I’m writing a talk for the Machine Learning Lunch at UMass/Amherst. It has got me thinking about the issue of sparsity in the precision error. Here are the technical details. The precision error when using $n$ models leads to a $n^2$ covariance matrix. Because the matrix is symmetric, it really has $n(n+1)/2$ independent components. You can think of the covariance matrix as a data structure that lives in a $n(n+1)/2$. It does not inhabit the full space because cross-correlations must be less than the variance of the cross-correlated variables.
The autonomous difference equations that were first publishd in the Swiss paper lead to $n(n+1)/2 – n$ independent equations.
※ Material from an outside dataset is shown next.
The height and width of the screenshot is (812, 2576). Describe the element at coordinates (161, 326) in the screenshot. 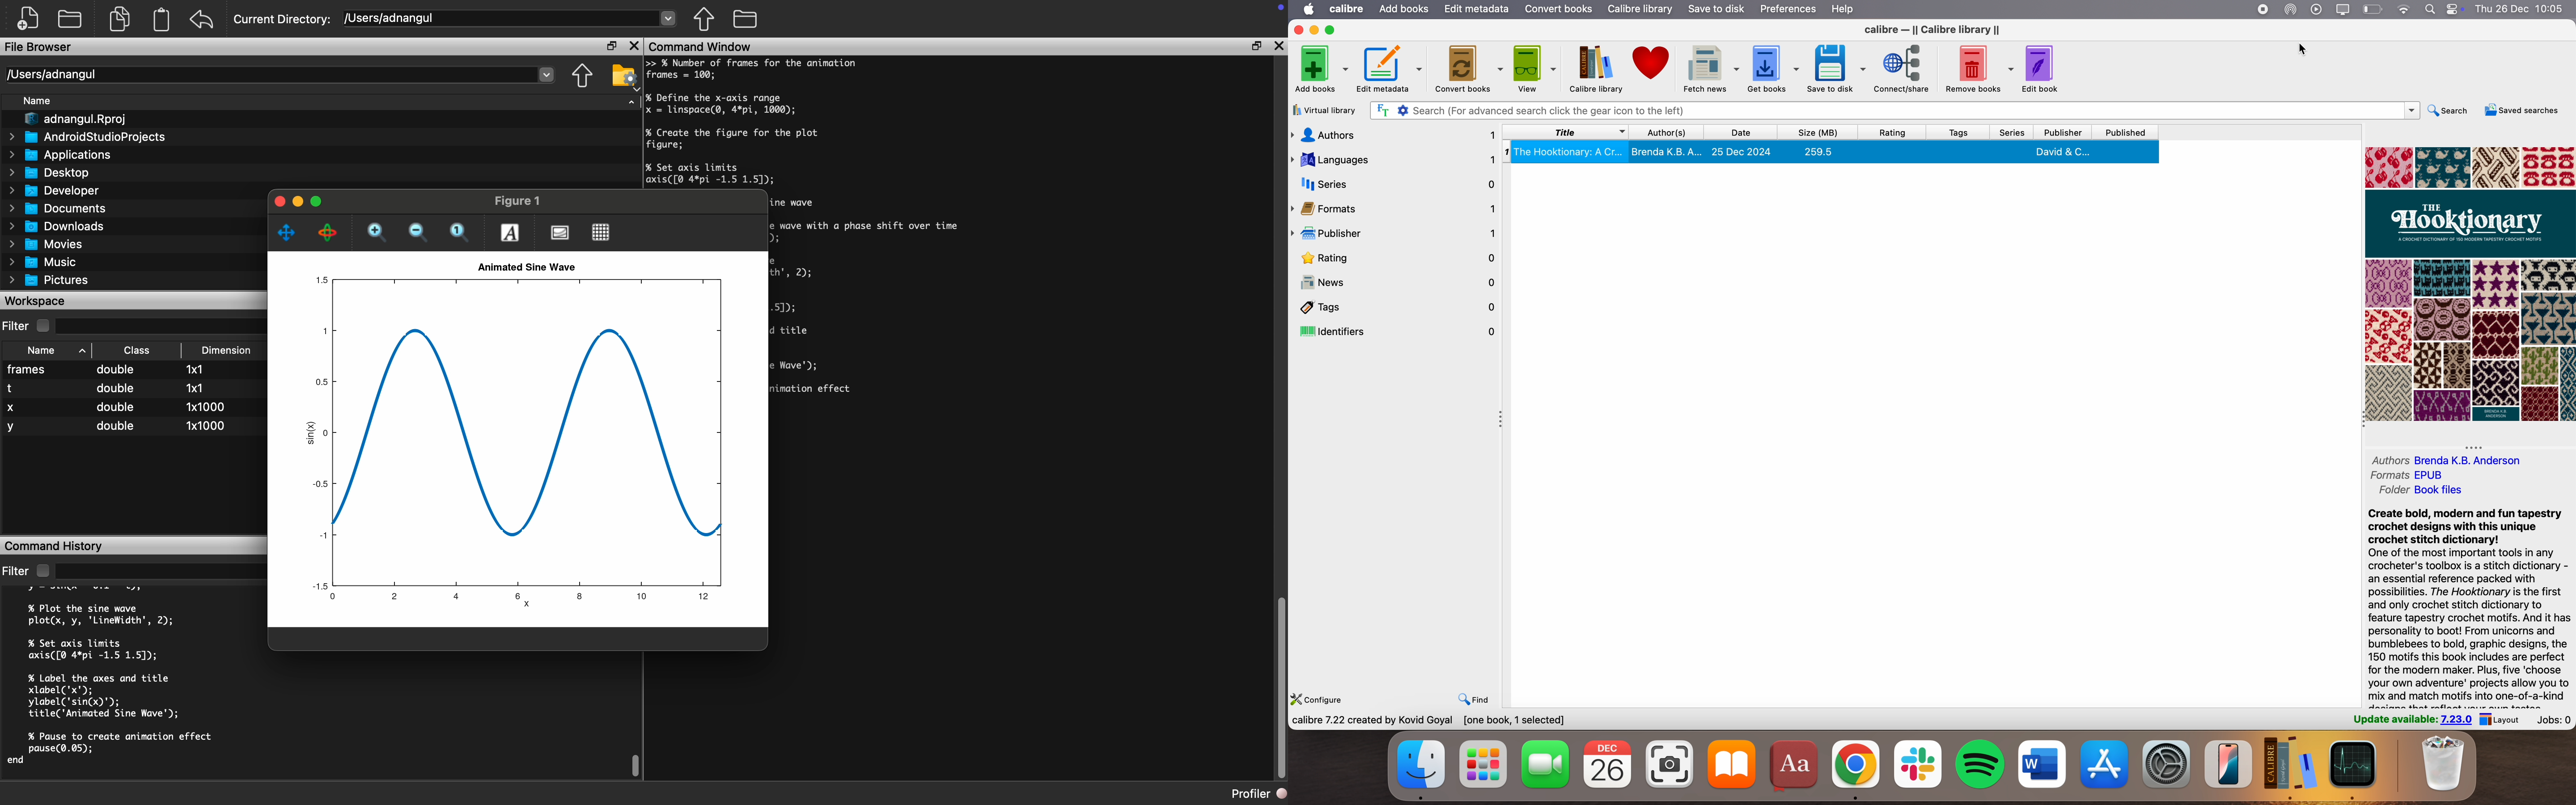

I see `Dropdown` at that location.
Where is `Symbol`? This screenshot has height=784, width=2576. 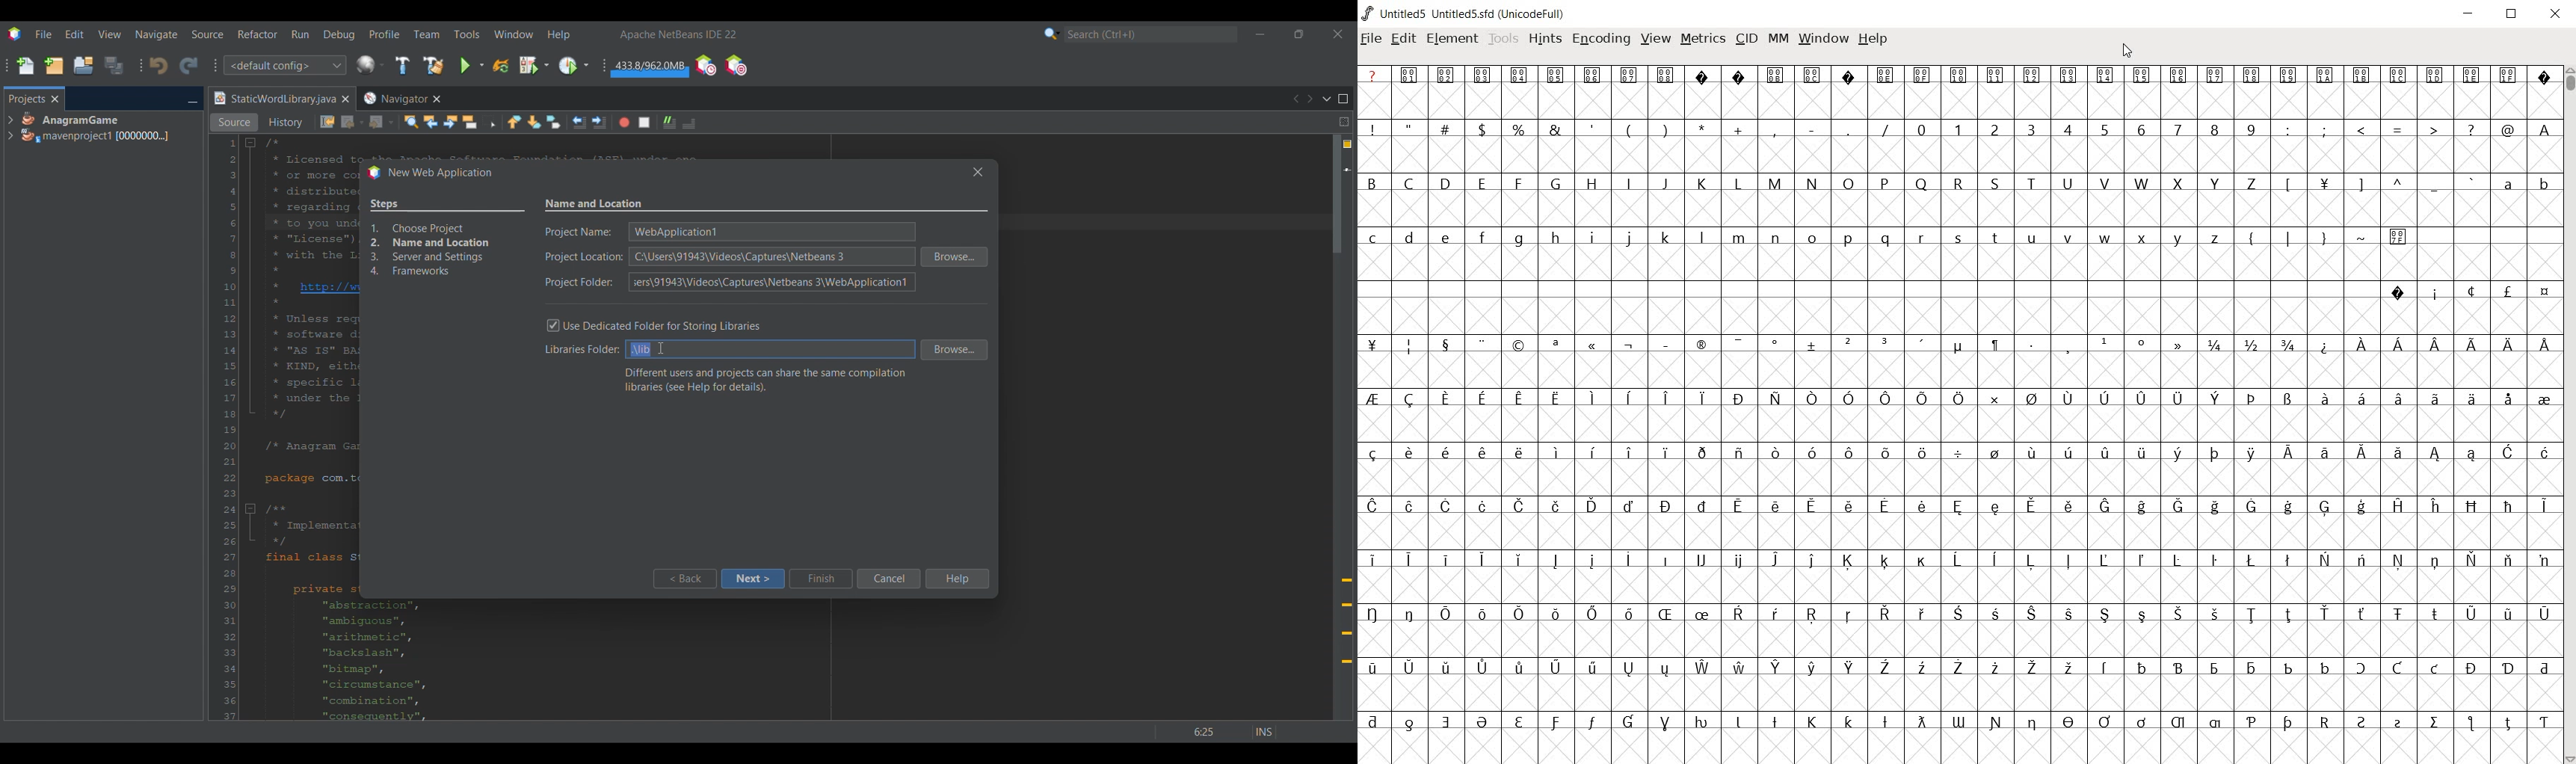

So the linear algebra system for the precision error covariance matrix is always under-determined by $n$ equations. The $\ell_1$ minimization technique advocated by Donoho would be able to solve this system if enough of the entries in the matrix were zero. This is what I mean by: is the precision error covariance matrix sparse enough?
You can calculate that the percentage of equations you have as the following fraction less than one
$$\frac{n(n+1)/2-n}{n(n+1)/2}.$$
This number is equal to
$$ 1 – \frac{2}{n+1}$$
so it approaches a well-determined system (the value one) with a term that dies as order $1/n$. Doesn’t this mean that if you have enough models ($n$ large enough) you would be able to become sparse enough to reconstruct the covariance matrix?
This means that sparsity of the error of the signal behaves empirically different than the sparsity of the signal. This has profound implications for the wide-applicability of the theory Howard Schultz and I have developed.